Hope this helps. I have already included the Option Explicit for the data type. Just didn't paste it since the code was getting too long. Here it is now, the rest of it.

Option Strict Off
Option Explicit On

Public Class Form1
    Dim app_dir As String 'Location to application directory
    Dim tempfiles_dir As String 'Location to \TempFiles directory
    Dim customer_id_file As String 'Location to file \customerids.txt
    Dim rmr_file_list As String 'Location to rmrfiles.txt file
    Dim rmr_files() As String 'Array containing directories and rmr data file names
    Dim count_rmrfiles As Long 'Number of rmr data files
    Dim current_rmrfile As Integer 'Current file being read

    Dim customerids As Collections.Generic.List(Of String)
    Dim idFileName As String = customer_id_file
    Dim words() As String
    Dim countchar1 As String
    Dim countchar2 As String

    Private Sub Form1_Load(ByVal sender As System.Object, ByVal e As System.EventArgs) Handles MyBase.Load
        Dim th As New System.Threading.Thread(AddressOf ReadRMRDataFileIntoTextFiles)

        'Set directories and files
        app_dir = Application.StartupPath
        tempfiles_dir = app_dir & "\TempFiles\"
        rmr_file_list = app_dir & "\TempFiles\loadprofilefiles.txt"
        customer_id_file = app_dir & "\customerids.txt"

        'Read file names from a text file into an array.. this only takes a sec or so..
        Call ReadLoadProfileFilesIntoArray()

        ProgressBar1.Minimum = 0
        ProgressBar1.Maximum = count_rmrfiles
        ProgressBar1.Value = 0

        'Start reading rmr data files

    End Sub

    Private Sub UpdateProgressBar()
        If Me.InvokeRequired Then
            Me.Invoke(New MethodInvoker(AddressOf UpdateProgressBar))
            ProgressBar1.Value = current_rmrfile
        End If
    End Sub

As for the CountOccurrences sub I found it somewhere on the Internet, done by someone.

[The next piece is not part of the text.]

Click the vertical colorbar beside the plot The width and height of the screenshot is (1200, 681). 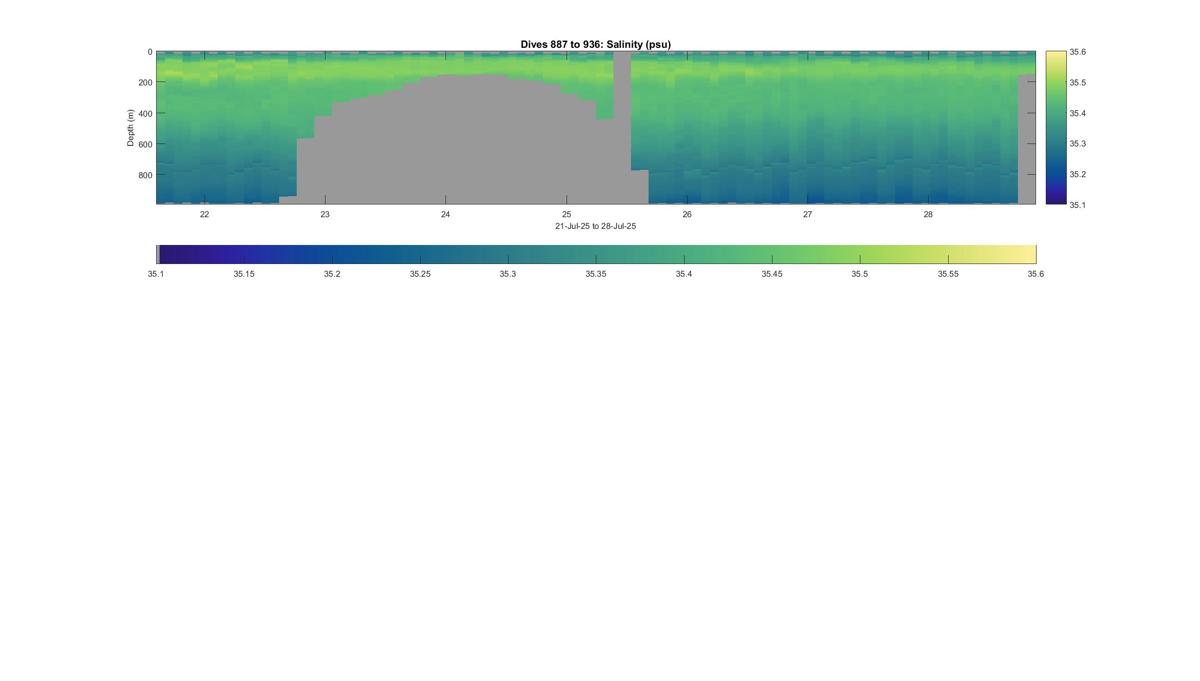pos(1055,128)
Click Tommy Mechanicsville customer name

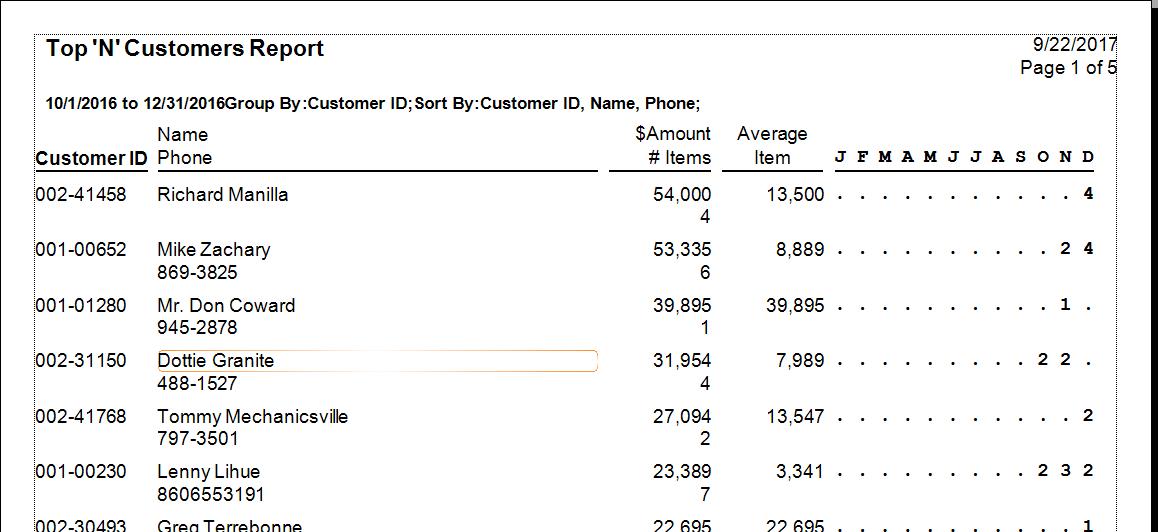tap(253, 417)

I also found RegExp doing the same thing, however I found it regular expression matching is slower.
Will have another look later but running a profiler shows that changing your CountOccurrences to
Visual Basic:
  Function CountOccurrences(ByVal p_strStringToCheck As String, ByVal p_strSubString As String, ByVal p_boolCaseSensitive As Boolean) As Integer
        Dim arrstrTemp() As String
        Dim strBase, strToFind As String

        If p_boolCaseSensitive Then
            strBase = p_strStringToCheck
            strToFind = p_strSubString
            strBase = p_strStringToCheck.ToLower
            strToFind = p_strSubString.ToLower
        End If

        arrstrTemp = strBase.Split(strToFind)
        CountOccurrences = arrstrTemp.GetUpperBound(0)
    End Function
results in big improvemets in that one routine - if this is called many times in a loop that could be a big win.
Will have another look later but running a profiler shows that changing your CountOccurrences to
Visual Basic:
  Function CountOccurrences(ByVal p_strStringToCheck As String, ByVal p_strSubString As String, ByVal p_boolCaseSensitive As Boolean) As Integer
        Dim arrstrTemp() As String
        Dim strBase, strToFind As String

        If p_boolCaseSensitive Then
            strBase = p_strStringToCheck
            strToFind = p_strSubString
            strBase = p_strStringToCheck.ToLower
            strToFind = p_strSubString.ToLower
        End If

        arrstrTemp = strBase.Split(strToFind)
        CountOccurrences = arrstrTemp.GetUpperBound(0)
    End Function
results in big improvemets in that one routine - if this is called many times in a loop that could be a big win.

Thank you for the valueable help. Will try it out and let you know. :)